The Bank’s Monetary Policy Committee voted 5-4 to raise rates by 0.5 percentage points on Thursday, with three members voting for a 0.75 point rise and one member a rise of just 0.25 points.

Despite the increase – the seventh since December last year – not being as high as many economists expected, the leap from 1.75% to 2.25% did represent the largest rise in 33 years, leaving interest rates at a 14-year peak.

However, economists were united in the view that with inflation at 9.9 per cent – five times the Bank of England target – more rate rises were inevitable.

Dr Tony Syme, finance and economy expert from the University of Salford, said: “One thing is clear. The era of cheap interest rates and unconventional monetary policy is over. We can expect interest rates to be in the 4 to 5 per cent range even in good economic times.”

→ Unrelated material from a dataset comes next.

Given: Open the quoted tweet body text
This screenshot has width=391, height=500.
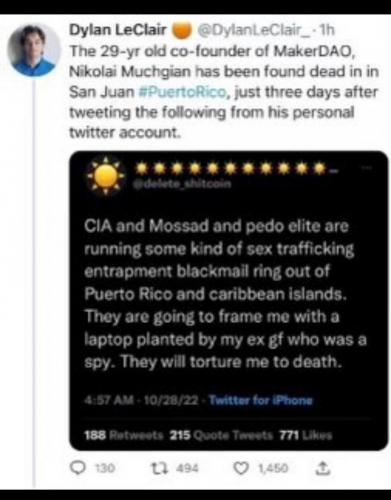Looking at the screenshot, I should point(225,294).
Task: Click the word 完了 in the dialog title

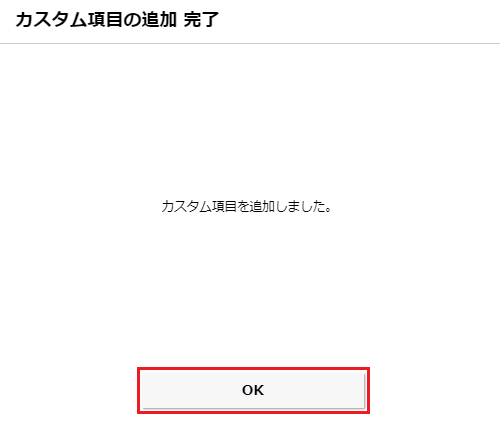Action: (x=201, y=19)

Robert Salter, a partner at tax and advisory firm Blick Rothenberg, added: “With the level of Government borrowing set to rise due to the expected tax cuts and the cost of the energy price freeze, I certainly imagine interest rates going to 4 or 5 per cent personally, just because if you look at things on historical basis that’s not particularly high.

“But there’s a case for them going even higher. What if, for example, the US Federal Reserve raises rates to 6 per cent? Will we follow suit? We almost always have in the past.”

A rate rise to such levels would strike fear into many households on variable rate or tracker mortgages, and could make it unaffordable for first-time buyers to get on the housing ladder.

However, some analysts are not convinced rates will get so high.

Susannah Streeter, senior investment and markets analyst at Hargreaves Lansdown, said: “The energy price freeze has made the Bank of England’s task a little bit easier, as inflation is now not expected to peak at the really scary level of over 20%, but the pressure is still on.

“Given the shock and awe tactics of other central banks, who appear to be bringing forward planned rate rises for 2023 into the next few months, the Bank of England is also expected to keep pulling tight on the monetary policy rope to try and tug inflation down with forecasts that interest rates may reach anywhere between 3.5% and 4.75%. It’s clear the path ahead is fraught with uncertainty.’’

The widely respected forecasting group EY ITEM Club is even less fearful of rate hitting 5 per cent. Martin Beck, chief economic adviser to the group, believes the energy support packages to both households and businesses will help the Bank of England keep a lid on interest rates, but does not believe it will be the final rise this year.

“As things stand the EY ITEM Club thinks the MPC will raise rates again in its next meetings in November and December, although the divisions seen in September’s vote make predicting the size of those increases tricky,” said Mr Beck.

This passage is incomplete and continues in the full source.